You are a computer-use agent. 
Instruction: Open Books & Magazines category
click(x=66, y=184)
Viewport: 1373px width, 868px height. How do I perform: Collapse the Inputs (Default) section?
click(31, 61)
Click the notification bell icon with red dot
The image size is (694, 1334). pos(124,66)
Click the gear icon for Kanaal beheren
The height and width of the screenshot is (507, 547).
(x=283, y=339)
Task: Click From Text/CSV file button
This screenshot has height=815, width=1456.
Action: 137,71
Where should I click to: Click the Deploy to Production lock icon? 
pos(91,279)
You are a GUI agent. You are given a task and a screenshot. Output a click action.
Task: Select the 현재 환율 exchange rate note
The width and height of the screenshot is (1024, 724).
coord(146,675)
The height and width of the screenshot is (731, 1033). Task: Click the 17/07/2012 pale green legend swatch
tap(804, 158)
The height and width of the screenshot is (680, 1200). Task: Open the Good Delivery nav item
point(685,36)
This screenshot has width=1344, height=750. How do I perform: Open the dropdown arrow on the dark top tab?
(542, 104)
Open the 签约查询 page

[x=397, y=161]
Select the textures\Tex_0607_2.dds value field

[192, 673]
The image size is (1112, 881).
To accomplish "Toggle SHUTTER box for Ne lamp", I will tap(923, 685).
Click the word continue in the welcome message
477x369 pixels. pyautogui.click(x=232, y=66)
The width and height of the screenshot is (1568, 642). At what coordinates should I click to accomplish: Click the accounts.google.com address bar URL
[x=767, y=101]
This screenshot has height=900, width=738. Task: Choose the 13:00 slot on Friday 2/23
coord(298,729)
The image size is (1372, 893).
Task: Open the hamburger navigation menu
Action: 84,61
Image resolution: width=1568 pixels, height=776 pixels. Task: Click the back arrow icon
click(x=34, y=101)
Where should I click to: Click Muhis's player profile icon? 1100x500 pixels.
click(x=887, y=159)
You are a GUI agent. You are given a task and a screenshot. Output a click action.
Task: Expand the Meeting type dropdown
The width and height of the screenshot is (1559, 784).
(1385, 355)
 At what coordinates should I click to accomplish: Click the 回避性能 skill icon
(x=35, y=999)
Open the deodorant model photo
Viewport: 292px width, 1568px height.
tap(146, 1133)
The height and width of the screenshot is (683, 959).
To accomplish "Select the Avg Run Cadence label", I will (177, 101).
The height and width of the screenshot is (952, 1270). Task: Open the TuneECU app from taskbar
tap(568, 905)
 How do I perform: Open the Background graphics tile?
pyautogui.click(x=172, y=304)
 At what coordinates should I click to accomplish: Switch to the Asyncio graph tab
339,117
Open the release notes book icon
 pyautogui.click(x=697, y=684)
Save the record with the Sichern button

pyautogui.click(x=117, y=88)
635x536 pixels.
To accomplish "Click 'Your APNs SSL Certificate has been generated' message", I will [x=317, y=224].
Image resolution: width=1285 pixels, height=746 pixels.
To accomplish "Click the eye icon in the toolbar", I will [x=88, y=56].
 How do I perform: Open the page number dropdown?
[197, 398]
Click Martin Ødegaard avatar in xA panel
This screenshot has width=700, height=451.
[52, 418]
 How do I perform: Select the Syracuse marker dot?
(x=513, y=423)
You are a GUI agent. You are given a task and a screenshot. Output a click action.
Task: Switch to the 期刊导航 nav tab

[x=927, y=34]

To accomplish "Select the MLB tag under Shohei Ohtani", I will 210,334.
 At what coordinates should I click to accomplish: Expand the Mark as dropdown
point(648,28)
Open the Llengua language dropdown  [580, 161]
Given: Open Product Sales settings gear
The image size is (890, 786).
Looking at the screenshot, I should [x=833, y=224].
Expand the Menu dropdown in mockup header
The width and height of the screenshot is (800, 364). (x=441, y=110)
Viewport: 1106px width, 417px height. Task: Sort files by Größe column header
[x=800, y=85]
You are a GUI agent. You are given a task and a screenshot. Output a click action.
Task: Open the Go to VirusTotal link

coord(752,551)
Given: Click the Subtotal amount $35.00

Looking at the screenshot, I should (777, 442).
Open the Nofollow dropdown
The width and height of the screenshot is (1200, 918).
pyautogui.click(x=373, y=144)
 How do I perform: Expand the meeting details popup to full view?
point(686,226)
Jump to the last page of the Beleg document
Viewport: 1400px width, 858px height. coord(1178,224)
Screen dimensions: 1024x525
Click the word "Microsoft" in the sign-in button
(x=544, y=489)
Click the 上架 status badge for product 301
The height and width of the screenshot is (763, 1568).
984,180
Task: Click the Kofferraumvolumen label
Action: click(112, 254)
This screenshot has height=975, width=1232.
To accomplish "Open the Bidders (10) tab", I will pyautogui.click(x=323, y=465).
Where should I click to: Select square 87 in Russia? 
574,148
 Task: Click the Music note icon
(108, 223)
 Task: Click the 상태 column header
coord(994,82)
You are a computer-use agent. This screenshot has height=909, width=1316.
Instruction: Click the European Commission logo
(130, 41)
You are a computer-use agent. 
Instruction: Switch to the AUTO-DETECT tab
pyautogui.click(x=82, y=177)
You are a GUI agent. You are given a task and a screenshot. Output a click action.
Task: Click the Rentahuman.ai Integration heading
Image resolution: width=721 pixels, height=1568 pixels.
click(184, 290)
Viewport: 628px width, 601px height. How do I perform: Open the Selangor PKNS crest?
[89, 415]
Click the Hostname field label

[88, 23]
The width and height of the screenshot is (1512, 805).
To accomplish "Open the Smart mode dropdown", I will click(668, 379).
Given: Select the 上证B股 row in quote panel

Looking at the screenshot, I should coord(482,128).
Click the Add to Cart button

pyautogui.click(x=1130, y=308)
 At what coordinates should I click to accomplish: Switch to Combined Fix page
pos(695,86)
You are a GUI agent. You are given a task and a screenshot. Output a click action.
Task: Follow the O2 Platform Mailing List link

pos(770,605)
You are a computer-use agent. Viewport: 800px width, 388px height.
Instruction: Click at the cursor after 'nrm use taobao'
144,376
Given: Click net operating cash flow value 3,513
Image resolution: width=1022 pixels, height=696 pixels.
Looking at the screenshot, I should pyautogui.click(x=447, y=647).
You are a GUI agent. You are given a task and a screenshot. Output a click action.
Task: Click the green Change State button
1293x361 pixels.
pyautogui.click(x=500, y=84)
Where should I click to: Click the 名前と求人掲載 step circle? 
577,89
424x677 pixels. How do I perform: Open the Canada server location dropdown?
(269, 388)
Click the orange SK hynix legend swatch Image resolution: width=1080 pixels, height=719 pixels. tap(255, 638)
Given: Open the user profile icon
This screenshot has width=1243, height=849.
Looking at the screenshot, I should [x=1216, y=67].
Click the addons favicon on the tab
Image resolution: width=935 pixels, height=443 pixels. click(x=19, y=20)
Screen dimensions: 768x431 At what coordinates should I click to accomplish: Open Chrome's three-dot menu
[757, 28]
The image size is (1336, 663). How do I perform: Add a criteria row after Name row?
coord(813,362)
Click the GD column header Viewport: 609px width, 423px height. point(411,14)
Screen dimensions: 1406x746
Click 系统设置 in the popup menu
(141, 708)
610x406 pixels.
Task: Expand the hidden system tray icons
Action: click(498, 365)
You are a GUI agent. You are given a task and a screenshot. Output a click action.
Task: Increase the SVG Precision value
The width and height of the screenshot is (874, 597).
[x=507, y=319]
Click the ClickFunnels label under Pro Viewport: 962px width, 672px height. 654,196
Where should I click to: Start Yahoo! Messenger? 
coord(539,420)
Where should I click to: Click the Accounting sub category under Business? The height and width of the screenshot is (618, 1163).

## Exercise directions
Each line of the data should be transcribed exactly.

## Solution
You are a computer-use agent. 
Instruction: Open Books & Magazines category
click(x=66, y=184)
Viewport: 1373px width, 868px height. How do I perform: Collapse the Inputs (Default) section?
click(31, 61)
Click the notification bell icon with red dot
The image size is (694, 1334). pos(124,66)
Click the gear icon for Kanaal beheren
The height and width of the screenshot is (507, 547).
(x=283, y=339)
Task: Click From Text/CSV file button
This screenshot has height=815, width=1456.
Action: 137,71
Where should I click to: Click the Deploy to Production lock icon? 
pos(91,279)
You are a GUI agent. You are given a task and a screenshot. Output a click action.
Task: Select the 현재 환율 exchange rate note
The width and height of the screenshot is (1024, 724).
coord(146,675)
The height and width of the screenshot is (731, 1033). Task: Click the 17/07/2012 pale green legend swatch
tap(804, 158)
The height and width of the screenshot is (680, 1200). Task: Open the Good Delivery nav item
point(685,36)
This screenshot has width=1344, height=750. How do I perform: Open the dropdown arrow on the dark top tab?
(542, 104)
Open the 签约查询 page

[x=397, y=161]
Select the textures\Tex_0607_2.dds value field

[192, 673]
The image size is (1112, 881).
To accomplish "Toggle SHUTTER box for Ne lamp", I will tap(923, 685).
Click the word continue in the welcome message
477x369 pixels. pyautogui.click(x=232, y=66)
The width and height of the screenshot is (1568, 642). At what coordinates should I click to accomplish: Click the accounts.google.com address bar URL
[x=767, y=101]
This screenshot has height=900, width=738. Task: Choose the 13:00 slot on Friday 2/23
coord(298,729)
The image size is (1372, 893).
Task: Open the hamburger navigation menu
Action: 84,61
Image resolution: width=1568 pixels, height=776 pixels. Task: Click the back arrow icon
click(x=34, y=101)
Where should I click to: Click Muhis's player profile icon? 1100x500 pixels.
click(x=887, y=159)
You are a GUI agent. You are given a task and a screenshot. Output a click action.
Task: Expand the Meeting type dropdown
The width and height of the screenshot is (1559, 784).
(1385, 355)
 At what coordinates should I click to accomplish: Click the 回避性能 skill icon
(x=35, y=999)
Open the deodorant model photo
Viewport: 292px width, 1568px height.
tap(146, 1133)
The height and width of the screenshot is (683, 959).
To accomplish "Select the Avg Run Cadence label", I will (177, 101).
The height and width of the screenshot is (952, 1270). Task: Open the TuneECU app from taskbar
tap(568, 905)
 How do I perform: Open the Background graphics tile?
pyautogui.click(x=172, y=304)
 At what coordinates should I click to accomplish: Switch to the Asyncio graph tab
339,117
Open the release notes book icon
 pyautogui.click(x=697, y=684)
Save the record with the Sichern button

pyautogui.click(x=117, y=88)
635x536 pixels.
To accomplish "Click 'Your APNs SSL Certificate has been generated' message", I will [x=317, y=224].
Image resolution: width=1285 pixels, height=746 pixels.
To accomplish "Click the eye icon in the toolbar", I will [x=88, y=56].
 How do I perform: Open the page number dropdown?
[197, 398]
Click Martin Ødegaard avatar in xA panel
This screenshot has width=700, height=451.
[52, 418]
 How do I perform: Select the Syracuse marker dot?
(x=513, y=423)
You are a GUI agent. You are given a task and a screenshot. Output a click action.
Task: Switch to the 期刊导航 nav tab

[x=927, y=34]

To accomplish "Select the MLB tag under Shohei Ohtani", I will 210,334.
 At what coordinates should I click to accomplish: Expand the Mark as dropdown
point(648,28)
Open the Llengua language dropdown  [580, 161]
Given: Open Product Sales settings gear
The image size is (890, 786).
Looking at the screenshot, I should [x=833, y=224].
Expand the Menu dropdown in mockup header
The width and height of the screenshot is (800, 364). (x=441, y=110)
Viewport: 1106px width, 417px height. Task: Sort files by Größe column header
[x=800, y=85]
You are a GUI agent. You are given a task and a screenshot. Output a click action.
Task: Open the Go to VirusTotal link

coord(752,551)
Given: Click the Subtotal amount $35.00

Looking at the screenshot, I should (777, 442).
Open the Nofollow dropdown
The width and height of the screenshot is (1200, 918).
pyautogui.click(x=373, y=144)
 How do I perform: Expand the meeting details popup to full view?
point(686,226)
Jump to the last page of the Beleg document
Viewport: 1400px width, 858px height. coord(1178,224)
Screen dimensions: 1024x525
Click the word "Microsoft" in the sign-in button
(x=544, y=489)
Click the 上架 status badge for product 301
The height and width of the screenshot is (763, 1568).
984,180
Task: Click the Kofferraumvolumen label
Action: click(112, 254)
This screenshot has height=975, width=1232.
To accomplish "Open the Bidders (10) tab", I will pyautogui.click(x=323, y=465).
Where should I click to: Select square 87 in Russia? 
574,148
 Task: Click the Music note icon
(108, 223)
 Task: Click the 상태 column header
coord(994,82)
You are a computer-use agent. This screenshot has height=909, width=1316.
Instruction: Click the European Commission logo
(130, 41)
You are a computer-use agent. 
Instruction: Switch to the AUTO-DETECT tab
pyautogui.click(x=82, y=177)
You are a GUI agent. You are given a task and a screenshot. Output a click action.
Task: Click the Rentahuman.ai Integration heading
Image resolution: width=721 pixels, height=1568 pixels.
click(184, 290)
Viewport: 628px width, 601px height. How do I perform: Open the Selangor PKNS crest?
[89, 415]
Click the Hostname field label

[88, 23]
The width and height of the screenshot is (1512, 805).
To accomplish "Open the Smart mode dropdown", I will click(668, 379).
Given: Select the 上证B股 row in quote panel

Looking at the screenshot, I should coord(482,128).
Click the Add to Cart button

pyautogui.click(x=1130, y=308)
 At what coordinates should I click to accomplish: Switch to Combined Fix page
pos(695,86)
You are a GUI agent. You are given a task and a screenshot. Output a click action.
Task: Follow the O2 Platform Mailing List link

pos(770,605)
You are a computer-use agent. Viewport: 800px width, 388px height.
Instruction: Click at the cursor after 'nrm use taobao'
144,376
Given: Click net operating cash flow value 3,513
Image resolution: width=1022 pixels, height=696 pixels.
Looking at the screenshot, I should pyautogui.click(x=447, y=647).
You are a GUI agent. You are given a task and a screenshot. Output a click action.
Task: Click the green Change State button
1293x361 pixels.
pyautogui.click(x=500, y=84)
Where should I click to: Click the 名前と求人掲載 step circle? 
577,89
424x677 pixels. How do I perform: Open the Canada server location dropdown?
(269, 388)
Click the orange SK hynix legend swatch Image resolution: width=1080 pixels, height=719 pixels. tap(255, 638)
Given: Open the user profile icon
This screenshot has width=1243, height=849.
Looking at the screenshot, I should [x=1216, y=67].
Click the addons favicon on the tab
Image resolution: width=935 pixels, height=443 pixels. click(x=19, y=20)
Screen dimensions: 768x431 At what coordinates should I click to accomplish: Open Chrome's three-dot menu
[757, 28]
The image size is (1336, 663). How do I perform: Add a criteria row after Name row?
coord(813,362)
Click the GD column header Viewport: 609px width, 423px height. point(411,14)
Screen dimensions: 1406x746
Click 系统设置 in the popup menu
(141, 708)
610x406 pixels.
Task: Expand the hidden system tray icons
Action: click(498, 365)
You are a GUI agent. You are given a task and a screenshot. Output a click action.
Task: Increase the SVG Precision value
The width and height of the screenshot is (874, 597).
[x=507, y=319]
Click the ClickFunnels label under Pro Viewport: 962px width, 672px height. 654,196
Where should I click to: Start Yahoo! Messenger? 
coord(539,420)
Where should I click to: Click the Accounting sub category under Business? The height and width of the screenshot is (618, 1163).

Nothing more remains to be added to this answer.